CEMITÉRIO DO ESPLENDOR pode não estar entre os filmes mais ambiciosos e originais do diretor, mas certamente tem o encanto calmo e a doçura misteriosa de uma aparição em plena luz do dia.



Não são poucos os filmes que mostram cães no ataque a seres humanos, seja por vingança, distúrbios infecciosos ou treinamentos para a violência. DEUS BRANCO/WHITE GOD combina diversos tratamentos possíveis desse tema num misto de aventura disneyana e thriller gore. Ecos de Jack London (“O Chamado da Selva” e “Caninos Brancos”) aparecem na transformação do manso Hagen numa fera assassina como efeito do contato com donos diversos. A conotação social também é bastante clara, já que os vira-latas são uma alegoria dos párias da sociedade e vítimas de discriminação racial. Não por acaso, “White God” é um anagrama de “White Dog”, o filme de Samuel Fuller sobre cães treinados para atacar negros.

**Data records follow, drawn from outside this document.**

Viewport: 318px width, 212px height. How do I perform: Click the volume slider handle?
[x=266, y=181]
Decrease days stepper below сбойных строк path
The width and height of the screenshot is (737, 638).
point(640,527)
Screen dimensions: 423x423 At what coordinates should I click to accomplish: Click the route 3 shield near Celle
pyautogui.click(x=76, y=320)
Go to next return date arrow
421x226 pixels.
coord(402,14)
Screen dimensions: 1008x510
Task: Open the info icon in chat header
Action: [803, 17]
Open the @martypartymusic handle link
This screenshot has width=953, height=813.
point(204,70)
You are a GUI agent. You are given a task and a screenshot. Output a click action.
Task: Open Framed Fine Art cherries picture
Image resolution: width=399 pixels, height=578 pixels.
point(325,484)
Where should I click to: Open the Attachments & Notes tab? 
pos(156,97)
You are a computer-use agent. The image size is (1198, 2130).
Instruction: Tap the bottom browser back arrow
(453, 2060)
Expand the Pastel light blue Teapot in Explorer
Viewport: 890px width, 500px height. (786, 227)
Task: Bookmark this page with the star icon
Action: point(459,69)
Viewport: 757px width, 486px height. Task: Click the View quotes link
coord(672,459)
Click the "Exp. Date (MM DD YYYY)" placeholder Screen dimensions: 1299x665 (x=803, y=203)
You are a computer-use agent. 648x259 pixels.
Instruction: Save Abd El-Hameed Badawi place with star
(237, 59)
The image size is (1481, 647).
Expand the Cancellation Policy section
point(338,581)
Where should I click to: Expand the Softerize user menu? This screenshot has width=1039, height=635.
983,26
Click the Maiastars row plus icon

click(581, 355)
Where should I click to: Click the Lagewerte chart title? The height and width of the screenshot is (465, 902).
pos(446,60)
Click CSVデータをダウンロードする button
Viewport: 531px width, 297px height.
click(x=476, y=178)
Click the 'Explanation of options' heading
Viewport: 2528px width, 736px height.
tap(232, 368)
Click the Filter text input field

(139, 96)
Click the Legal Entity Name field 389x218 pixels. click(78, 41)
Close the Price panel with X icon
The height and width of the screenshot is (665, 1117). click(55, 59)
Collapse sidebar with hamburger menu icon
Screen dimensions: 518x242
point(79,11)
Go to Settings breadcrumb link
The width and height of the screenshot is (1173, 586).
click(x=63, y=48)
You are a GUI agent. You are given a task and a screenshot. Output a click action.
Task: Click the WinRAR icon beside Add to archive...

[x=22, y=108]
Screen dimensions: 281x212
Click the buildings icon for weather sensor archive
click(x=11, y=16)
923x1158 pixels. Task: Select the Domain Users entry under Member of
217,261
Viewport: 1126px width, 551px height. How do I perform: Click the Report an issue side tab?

Após um prólogo tão impactante que a gente fica esperando rever perto do final, o diretor húngaro Kornél Mundruczó constrói o filme como uma narrativa paralela entre as aventuras de Hagen e as de sua dona, a adolescente Lili. Enquanto Hagen descobre seus instintos selvagens e sua capacidade de liderança, Lili conhece o amor e as primeiras dores que o acompanham. A música, de forte presença como trilha sonora, tem também uma importância dramática fundamental, já a partir do mote da redenção pelo amor na ópera Tannhäuser, de Wagner. Se deixa a desejar aqui e ali na caracterização unidimensional e um tanto fria dos humanos, Mundruczó se esmera na direção do elenco canino, demonstrando uma enorme perícia técnica e apenas roçando a fronteira do antropomorfismo. Os cães são sempre cães, em vez de réplicas de gente. É onde DEUS BRANCO se afasta de Disney e se aproxima de Fuller.



O PRESIDENTE, de Mohsen Makhmalbaf, é uma parábola especulativa sobre ditadura, revolução, revanchismo e perdão. Passada num “país desconhecido”, mas ambientada na Georgia, lida com um imaginário político característico do leste europeu. Derrubado o ditador, o país entra numa renhida guerra civil, sinal de que a democracia por ali é algo inalcançável. Enquanto isso, o ex-presidente, com a cabeça a prêmio, foge com o neto disfarçado de pastor ou artista de estrada, experimentando o lado oposto da opulência vivida até então e deparando-se com as vítimas do seu regime.

Quem conhece o cinema de Makhmalbaf sabe que não deve esperar dele maiores sutilezas. O PRESIDENTE é quase sempre óbvio em suas contraposições e enfrentamentos. A mão diretorial é pesada e a dramaticidade se exacerba em vários momentos, numa encenação neorrealista que soa bastante anacrônica. O filme se safa principalmente pela construção do olhar do neto inocente – e pelas diversas oportunidades em que ele prefere ou é levado a fechar os olhos e os ouvidos para uma realidade insuportável. O menino Dachi Orvelashvili conecta imediatamente o espectador com seu ponto de vista e cria um diferencial valioso para a narrativa.